André Janones (Avante), deputado federal por Minas Gerais, eleito pela primeira vez em 2018 e reeleito em 2022, já era muito popular nas mídias sociais e conhecido por suas lives explosivas no Facebook. Em agosto de 2022, renunciou à sua candidatura à Presidência da República para se somar à campanha de Lula e integrar a coordenação política e o marketing nas mídias sociais.
E aqui está o plot twist: o que seria mais uma campanha morna e derrotada do eixo democrático, nas redes, transformou-se. Janones construiu uma estrutura paralela de campanha nas mídias sociais, algo à parte do marketing oficial, para travar uma guerra digital com a extrema direita. Esta, que parece ter sido uma estratégia sem precedentes no que se trata de campanhas políticas anti-extrema direita no mundo, e que foi nomeada por usuários do Twitter como “janonismo cultural”, tratou de combater fake news não com informações de agências de checagem – até porque brasileiros, em sua maioria, não acreditam nas informações fornecidas por agências de checagem [vi] –, mas divulgando simultaneamente e coordenadamente informações explosivas em multiplataformas, em especial Facebook, Twitter, Telegram e WhatsApp, acerca do candidato do PL. E as contra-informações eram depois pulverizadas por milhares de usuários em suas respectivas contas. O objetivo era silenciar e parar a reverberação das fake news da extrema direita, fazendo com que as mídias sociais mudassem de assunto e focassem em outro tema, o qual atacasse Bolsonaro. Esta estratégia fez com que, pela primeira vez, nos quatro anos do governo de Bolsonaro, o campo democrático conseguisse pautar por dias seguidos o debate nas redes, fugindo de uma posição exclusivamente reativa.
Interessante observar o gráfico a seguir apresentado pela GloboNews em 14 de outubro e formulado pela agência Palver. Salta aos olhos como os ataques a Lula são constantes desde o começo da campanha, enquanto os ataques a Bolsonaro começam de forma mais robusta a partir do segundo turno, um claro “efeito Janones”.
*Fonte: https://g1.globo.com/globonews/globonewsmais/video/fake-news-levantamento-traz-resultado-de-como-as-mentiras-prejudicam-as-campanhas-na-disputa-presidencial-11027998.ghtml
A polêmica tática do deputado, que ora misturou posts com cortes reais de falas de Bolsonaro, ora posts com promessas de divulgação de informações polêmicas (às vezes falsas promessas), conseguiu quebrar a hegemonia discursiva da extrema direita nas redes no segundo turno.

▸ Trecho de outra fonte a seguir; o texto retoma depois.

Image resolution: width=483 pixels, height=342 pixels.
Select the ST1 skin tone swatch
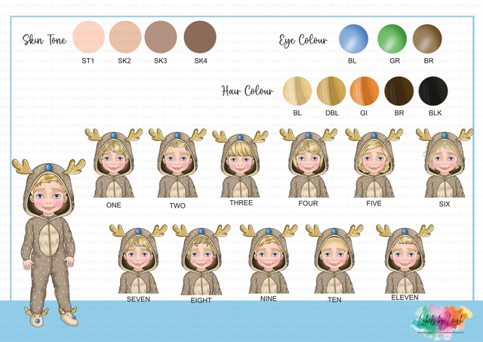click(x=88, y=35)
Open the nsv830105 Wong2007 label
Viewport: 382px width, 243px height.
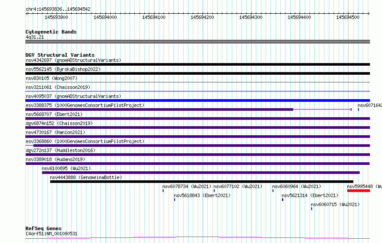click(52, 78)
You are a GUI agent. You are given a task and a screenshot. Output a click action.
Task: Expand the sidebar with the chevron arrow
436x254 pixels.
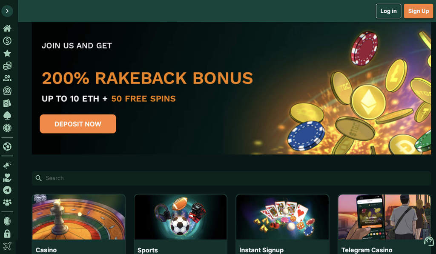[7, 11]
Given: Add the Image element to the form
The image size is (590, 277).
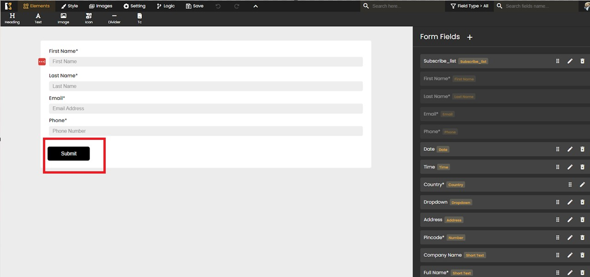Looking at the screenshot, I should [x=63, y=18].
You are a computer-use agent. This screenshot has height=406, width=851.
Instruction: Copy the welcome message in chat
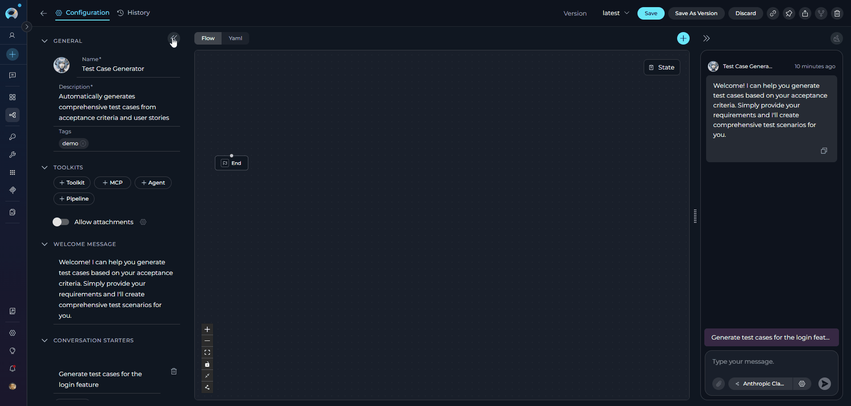[x=824, y=151]
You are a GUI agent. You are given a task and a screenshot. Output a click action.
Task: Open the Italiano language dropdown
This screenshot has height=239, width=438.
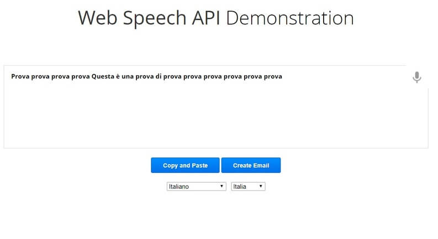point(197,187)
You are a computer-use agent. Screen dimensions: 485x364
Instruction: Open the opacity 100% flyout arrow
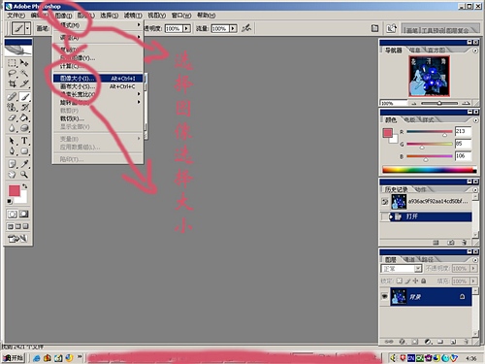pyautogui.click(x=186, y=28)
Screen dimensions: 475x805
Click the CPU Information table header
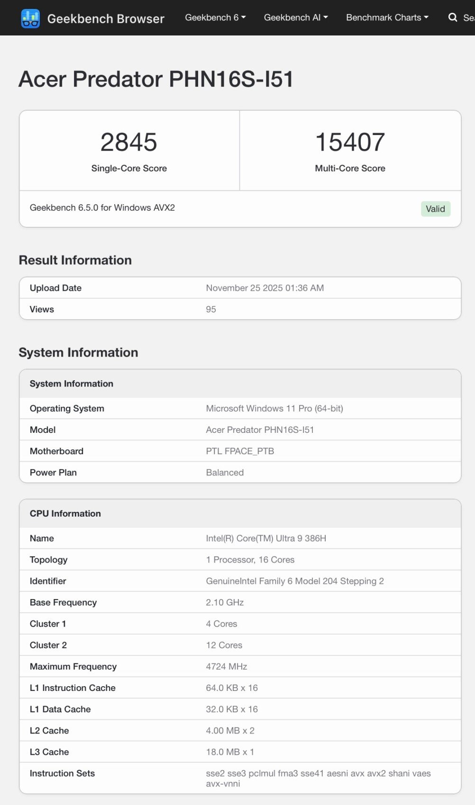(65, 513)
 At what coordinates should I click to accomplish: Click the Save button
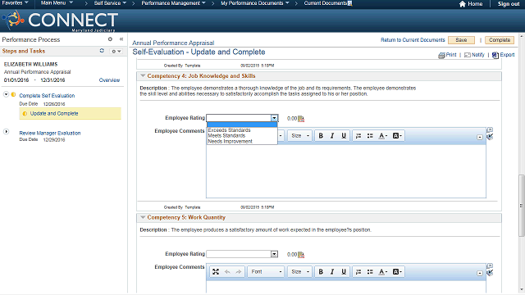461,40
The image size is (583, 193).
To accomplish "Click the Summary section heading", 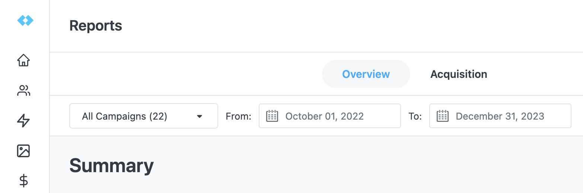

Em verdade o “janonismo cultural” não é um fenômeno que democratas gostariam de ver nas eleições, é unânime que todos gostariam de estar discutindo projetos para o País no momento eleitoral, ao mesmo tempo também é fato que esta não foi uma eleição normal. A disputa se deu entre democratas e não democratas, e, infelizmente, esta última força levou o debate a um nível grotesco. Foi exatamente da necessidade de respostas pragmáticas em um pleito horrendo que nasceu o “janonismo cultural”,
Mas então, Janones esteve certo ou errado de empregar tais táticas?
Como diria Chicó, personagem de O auto da Compadecida, de Ariano Suassuna: “Não sei, só sei que foi assim!”.
[i] https://revistapb.com.br/artigos/justica-lenta-acelera-manobras-eleitorais/
[ii] https://theintercept.com/2022/10/27/bastidores-revelam-porque-a-campanha-de-lula-demorou-para-conseguir-reagir-as-fake-news-de-bolsonaro/?menu=1
[iii] https://g1.globo.com/politica/eleicoes/2022/noticia/2022/10/18/tse-da-prazo-para-carlos-bolsonaro-se-manifestar-sobre-uso-de-redes-sociais-para-desinformacao.ghtml
[iv] https://www.correiobraziliense.com.br/politica/2022/10/5043583-tse-ordena-que-nikolas-e-bolsonaristas-apaguem-fake-news-contra-lula.html
[v] https://piaui.folha.uol.com.br/eleicoes-2022/o-inflamavel
[vi] BATISTA, Frederico et al. (2022) “Fake News, Fact Checking, and Partisanship: The Resilience of Rumors in the 2018 Brazilian Elections”.